As the community has been established from day one, there are so many insights that are valuable for us. In this case, many topics are raised to ask for the ways to validate responses against a pre-defined schema; and some active and experienced members have found and provided their solutions and insights to those in help. Like this one. These insights are very helpful for us to think of ideas and directions to develop the new functionalities.

They also consult us on the right technical terms and words to use during the PoC phase. Kudos!

With Katalon 8.4.0, users can now validate JSON/ XML/ GraphQL instances against respective schemas.

In particular, users can validate:

  • RESTful request and response body content with JSON schemas
  • RESTful and SOAP request and response body content with XML schemas
  • GraphQL request body content with GraphQL schemas

You can find more information in our documentation for Schema compliance testing in Katalon Studio.
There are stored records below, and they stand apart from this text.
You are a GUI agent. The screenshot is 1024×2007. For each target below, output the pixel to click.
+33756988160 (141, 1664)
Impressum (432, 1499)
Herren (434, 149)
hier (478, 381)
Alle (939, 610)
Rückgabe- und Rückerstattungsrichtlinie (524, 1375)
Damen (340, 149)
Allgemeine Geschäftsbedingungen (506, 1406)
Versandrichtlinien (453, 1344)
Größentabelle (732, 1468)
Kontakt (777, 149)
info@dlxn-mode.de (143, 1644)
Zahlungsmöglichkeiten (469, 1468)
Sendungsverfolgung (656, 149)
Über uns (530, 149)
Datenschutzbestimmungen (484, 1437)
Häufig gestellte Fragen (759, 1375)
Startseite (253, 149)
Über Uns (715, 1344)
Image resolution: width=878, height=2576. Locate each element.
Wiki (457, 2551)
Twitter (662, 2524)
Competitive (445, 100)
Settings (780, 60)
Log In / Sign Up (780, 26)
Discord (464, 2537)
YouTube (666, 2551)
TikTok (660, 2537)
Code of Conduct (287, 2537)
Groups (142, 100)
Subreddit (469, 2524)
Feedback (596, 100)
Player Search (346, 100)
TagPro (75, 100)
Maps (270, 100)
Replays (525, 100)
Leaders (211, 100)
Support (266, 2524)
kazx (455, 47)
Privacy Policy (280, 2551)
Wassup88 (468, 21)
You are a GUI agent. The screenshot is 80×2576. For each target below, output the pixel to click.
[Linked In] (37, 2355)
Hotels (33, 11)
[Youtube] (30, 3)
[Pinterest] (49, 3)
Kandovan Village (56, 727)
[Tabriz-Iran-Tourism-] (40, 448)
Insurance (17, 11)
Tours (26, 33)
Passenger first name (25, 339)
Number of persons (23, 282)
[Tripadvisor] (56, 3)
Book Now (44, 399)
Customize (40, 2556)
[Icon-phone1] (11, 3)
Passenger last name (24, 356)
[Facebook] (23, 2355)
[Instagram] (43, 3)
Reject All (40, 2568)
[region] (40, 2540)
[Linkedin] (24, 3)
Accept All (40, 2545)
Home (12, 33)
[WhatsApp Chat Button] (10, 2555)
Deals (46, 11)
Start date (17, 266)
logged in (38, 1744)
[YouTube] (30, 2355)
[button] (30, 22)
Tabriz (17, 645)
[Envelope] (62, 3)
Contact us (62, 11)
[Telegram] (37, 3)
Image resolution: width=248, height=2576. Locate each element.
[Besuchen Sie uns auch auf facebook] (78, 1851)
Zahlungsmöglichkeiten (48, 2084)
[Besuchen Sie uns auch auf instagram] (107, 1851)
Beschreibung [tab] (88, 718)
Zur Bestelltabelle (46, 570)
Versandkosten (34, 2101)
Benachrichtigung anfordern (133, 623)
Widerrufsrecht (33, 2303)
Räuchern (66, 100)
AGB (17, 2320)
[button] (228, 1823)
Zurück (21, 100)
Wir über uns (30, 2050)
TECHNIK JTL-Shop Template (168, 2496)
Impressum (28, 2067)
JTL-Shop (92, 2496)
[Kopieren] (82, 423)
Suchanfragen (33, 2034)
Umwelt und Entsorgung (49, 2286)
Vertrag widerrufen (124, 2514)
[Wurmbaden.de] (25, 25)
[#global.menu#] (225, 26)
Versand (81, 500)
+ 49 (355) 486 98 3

This new feature is ideal for large projects where there are many API sets, cross-team collaborations, Dev-QA communications, and contract testing involved. It allows tests to be executed earlier with higher confidence (as requests are validated before sending to the server and responses follow the pre-defined standard). The development team should prepare the schemas soon so that the testing teams can write tests based on those. Don’t need to wait until the development is complete.

Feedback from our users is needed.

Compared to other functionalities for UI testing, the need to validate requests and responses with the use of schemas is not very common. So, it may take more time for our users to experience and provide feedback so that we can take action and make improvements if needed.

If you’re a new user, you can download Katalon Studio and have a 30-day trial to use this new feature (along with other functionalities) and learn more about API testing.

If you’re using Katalon Studio Enterprise, you can try it out now and provide us feedback.

Special thanks to @duyluong for sharing his thoughts and experience on this topic. Hope it helps you get more insights into our product development.

If you want to read more articles like this one, visit our Product insights corner.

Have a nice day!

2 Likes

Viet:

This is an improvement, however, implementing was is described on the page shared (link below), requires the QA person to dissect the spec into schema snippets. This process requires manual editing manual decomposition of references. This is time consuming, error prone, and not conducive to API design-first.

Other products now have features that parse the API spec to match and validate the responses without having to manually edit. I feel Katalon is still behind on this important API testing aspect.

Thank you.

3 Likes

Hello @rburgos. Thank you for your feedback. It’s really important for our future product improvement.

Hello @duyluong, please have a look at this feedback. Thank you.